▸ **WHAT IS EXPECTED**
Copy everything from the start of the listing down to the line containing "Select the source", swapping "screenshot" for "capture" and leaving all else unchanged.

— Start DATA FOR THIS EXERCISE —

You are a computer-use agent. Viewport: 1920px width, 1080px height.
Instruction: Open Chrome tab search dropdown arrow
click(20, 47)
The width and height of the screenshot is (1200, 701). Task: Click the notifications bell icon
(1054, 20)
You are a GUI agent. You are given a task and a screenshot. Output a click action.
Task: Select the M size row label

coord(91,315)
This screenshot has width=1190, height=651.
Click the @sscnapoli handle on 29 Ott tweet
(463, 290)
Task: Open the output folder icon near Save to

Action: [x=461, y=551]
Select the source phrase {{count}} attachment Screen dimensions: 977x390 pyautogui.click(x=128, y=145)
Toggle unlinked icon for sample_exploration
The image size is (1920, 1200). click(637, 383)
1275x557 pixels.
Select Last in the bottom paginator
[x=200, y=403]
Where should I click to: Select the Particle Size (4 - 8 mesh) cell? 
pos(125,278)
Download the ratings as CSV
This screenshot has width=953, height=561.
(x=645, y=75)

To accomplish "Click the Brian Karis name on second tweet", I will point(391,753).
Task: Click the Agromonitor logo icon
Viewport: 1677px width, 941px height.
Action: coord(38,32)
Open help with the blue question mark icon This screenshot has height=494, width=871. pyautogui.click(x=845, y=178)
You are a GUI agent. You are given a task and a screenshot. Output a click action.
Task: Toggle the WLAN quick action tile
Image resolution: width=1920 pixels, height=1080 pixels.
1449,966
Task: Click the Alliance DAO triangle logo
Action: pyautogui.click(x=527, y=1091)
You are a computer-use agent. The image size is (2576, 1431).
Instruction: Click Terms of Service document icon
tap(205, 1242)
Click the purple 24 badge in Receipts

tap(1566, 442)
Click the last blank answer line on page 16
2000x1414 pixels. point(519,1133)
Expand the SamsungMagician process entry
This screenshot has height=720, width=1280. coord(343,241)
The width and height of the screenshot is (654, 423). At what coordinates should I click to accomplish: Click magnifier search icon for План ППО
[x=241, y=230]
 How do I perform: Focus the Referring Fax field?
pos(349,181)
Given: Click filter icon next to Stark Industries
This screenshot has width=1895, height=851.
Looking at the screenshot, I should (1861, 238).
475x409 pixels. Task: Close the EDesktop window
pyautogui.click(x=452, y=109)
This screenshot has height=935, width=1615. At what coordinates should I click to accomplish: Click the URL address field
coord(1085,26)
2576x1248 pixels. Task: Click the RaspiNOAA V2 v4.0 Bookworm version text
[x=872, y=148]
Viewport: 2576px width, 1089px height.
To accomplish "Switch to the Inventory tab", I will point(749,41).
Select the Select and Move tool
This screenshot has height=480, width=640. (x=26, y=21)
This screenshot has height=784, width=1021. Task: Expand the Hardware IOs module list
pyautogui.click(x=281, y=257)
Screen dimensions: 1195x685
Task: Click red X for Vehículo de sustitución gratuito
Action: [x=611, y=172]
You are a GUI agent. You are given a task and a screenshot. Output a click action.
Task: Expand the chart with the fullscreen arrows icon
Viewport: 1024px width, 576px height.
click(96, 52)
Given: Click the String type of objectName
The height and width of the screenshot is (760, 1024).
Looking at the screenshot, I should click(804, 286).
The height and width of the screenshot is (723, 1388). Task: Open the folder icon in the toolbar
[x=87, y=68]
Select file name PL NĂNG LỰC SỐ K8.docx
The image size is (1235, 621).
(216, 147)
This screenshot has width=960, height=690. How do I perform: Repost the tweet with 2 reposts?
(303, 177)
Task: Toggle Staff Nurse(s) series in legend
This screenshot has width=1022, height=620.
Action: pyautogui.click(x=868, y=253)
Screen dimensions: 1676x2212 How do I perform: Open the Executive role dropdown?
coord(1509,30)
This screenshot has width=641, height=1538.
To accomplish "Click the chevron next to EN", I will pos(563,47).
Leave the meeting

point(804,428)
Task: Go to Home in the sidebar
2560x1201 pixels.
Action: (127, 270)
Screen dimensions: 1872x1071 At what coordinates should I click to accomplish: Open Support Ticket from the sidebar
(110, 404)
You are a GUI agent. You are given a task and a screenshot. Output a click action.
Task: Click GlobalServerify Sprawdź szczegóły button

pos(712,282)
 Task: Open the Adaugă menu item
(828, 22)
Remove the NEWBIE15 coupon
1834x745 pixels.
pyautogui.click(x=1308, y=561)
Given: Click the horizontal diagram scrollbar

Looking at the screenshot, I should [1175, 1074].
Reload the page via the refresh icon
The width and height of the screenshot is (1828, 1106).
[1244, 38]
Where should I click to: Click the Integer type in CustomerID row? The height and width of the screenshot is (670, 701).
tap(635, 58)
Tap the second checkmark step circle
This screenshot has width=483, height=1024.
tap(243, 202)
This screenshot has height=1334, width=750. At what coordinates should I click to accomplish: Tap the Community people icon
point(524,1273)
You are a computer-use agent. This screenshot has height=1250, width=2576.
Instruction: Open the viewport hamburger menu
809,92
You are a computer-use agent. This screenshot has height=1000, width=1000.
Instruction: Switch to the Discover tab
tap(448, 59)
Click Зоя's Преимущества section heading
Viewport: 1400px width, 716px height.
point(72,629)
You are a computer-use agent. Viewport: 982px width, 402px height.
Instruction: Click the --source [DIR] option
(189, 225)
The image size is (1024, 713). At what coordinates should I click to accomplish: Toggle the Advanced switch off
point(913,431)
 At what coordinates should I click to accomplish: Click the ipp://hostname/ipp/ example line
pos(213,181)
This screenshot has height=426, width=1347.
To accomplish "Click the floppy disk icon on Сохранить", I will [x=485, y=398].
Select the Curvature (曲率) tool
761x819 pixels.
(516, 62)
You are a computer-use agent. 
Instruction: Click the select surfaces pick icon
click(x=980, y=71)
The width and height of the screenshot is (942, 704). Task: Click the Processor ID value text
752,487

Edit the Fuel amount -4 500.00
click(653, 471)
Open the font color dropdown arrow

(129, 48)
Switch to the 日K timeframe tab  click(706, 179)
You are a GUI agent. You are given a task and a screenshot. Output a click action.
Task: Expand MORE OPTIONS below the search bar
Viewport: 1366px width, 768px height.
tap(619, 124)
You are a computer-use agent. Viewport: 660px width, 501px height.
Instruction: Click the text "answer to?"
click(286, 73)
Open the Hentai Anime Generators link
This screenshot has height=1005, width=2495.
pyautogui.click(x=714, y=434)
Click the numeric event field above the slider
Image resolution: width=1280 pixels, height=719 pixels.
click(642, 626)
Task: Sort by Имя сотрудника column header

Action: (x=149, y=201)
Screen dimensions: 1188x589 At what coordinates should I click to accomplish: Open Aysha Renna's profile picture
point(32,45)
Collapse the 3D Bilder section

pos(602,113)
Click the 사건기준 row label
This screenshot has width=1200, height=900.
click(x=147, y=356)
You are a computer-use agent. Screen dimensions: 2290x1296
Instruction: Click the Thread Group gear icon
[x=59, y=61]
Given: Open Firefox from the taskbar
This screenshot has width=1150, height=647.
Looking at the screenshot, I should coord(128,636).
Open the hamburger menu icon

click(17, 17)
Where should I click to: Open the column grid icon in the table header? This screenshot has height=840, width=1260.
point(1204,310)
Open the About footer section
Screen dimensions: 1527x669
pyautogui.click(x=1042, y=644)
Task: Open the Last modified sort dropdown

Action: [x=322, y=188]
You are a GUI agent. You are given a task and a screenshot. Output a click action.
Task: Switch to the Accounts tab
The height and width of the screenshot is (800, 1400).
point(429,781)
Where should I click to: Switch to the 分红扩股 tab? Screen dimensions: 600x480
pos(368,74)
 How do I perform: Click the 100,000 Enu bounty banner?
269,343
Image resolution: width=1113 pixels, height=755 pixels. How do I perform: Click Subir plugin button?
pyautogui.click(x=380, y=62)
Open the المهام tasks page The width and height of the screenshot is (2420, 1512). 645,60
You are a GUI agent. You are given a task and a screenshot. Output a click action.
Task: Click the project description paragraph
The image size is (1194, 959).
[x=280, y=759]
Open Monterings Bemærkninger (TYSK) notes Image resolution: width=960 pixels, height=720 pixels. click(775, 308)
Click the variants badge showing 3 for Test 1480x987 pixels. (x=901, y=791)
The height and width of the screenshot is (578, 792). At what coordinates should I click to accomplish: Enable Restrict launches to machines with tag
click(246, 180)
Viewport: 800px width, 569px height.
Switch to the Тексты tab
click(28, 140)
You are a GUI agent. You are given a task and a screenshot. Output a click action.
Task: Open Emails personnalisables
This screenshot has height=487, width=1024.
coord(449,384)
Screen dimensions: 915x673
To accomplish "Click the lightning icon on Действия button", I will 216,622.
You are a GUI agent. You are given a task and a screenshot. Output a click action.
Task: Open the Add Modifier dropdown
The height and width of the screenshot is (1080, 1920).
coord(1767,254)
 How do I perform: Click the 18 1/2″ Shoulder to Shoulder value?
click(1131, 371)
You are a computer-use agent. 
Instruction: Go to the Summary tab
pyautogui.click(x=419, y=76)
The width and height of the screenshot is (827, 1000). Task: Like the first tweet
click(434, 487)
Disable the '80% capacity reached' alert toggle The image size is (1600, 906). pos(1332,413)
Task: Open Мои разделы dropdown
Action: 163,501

— End DATA FOR THIS EXERCISE —

▸ **ANSWER FOR THE TASK**
You are a computer-use agent. Viewport: 1920px width, 1080px height.
Instruction: Open Chrome tab search dropdown arrow
click(20, 47)
The width and height of the capture is (1200, 701). Task: Click the notifications bell icon
(1054, 20)
You are a GUI agent. You are given a task and a capture. Output a click action.
Task: Select the M size row label

coord(91,315)
This capture has width=1190, height=651.
Click the @sscnapoli handle on 29 Ott tweet
(463, 290)
Task: Open the output folder icon near Save to

Action: [x=461, y=551]
Select the source phrase {{count}} attachment Screen dimensions: 977x390 pyautogui.click(x=128, y=145)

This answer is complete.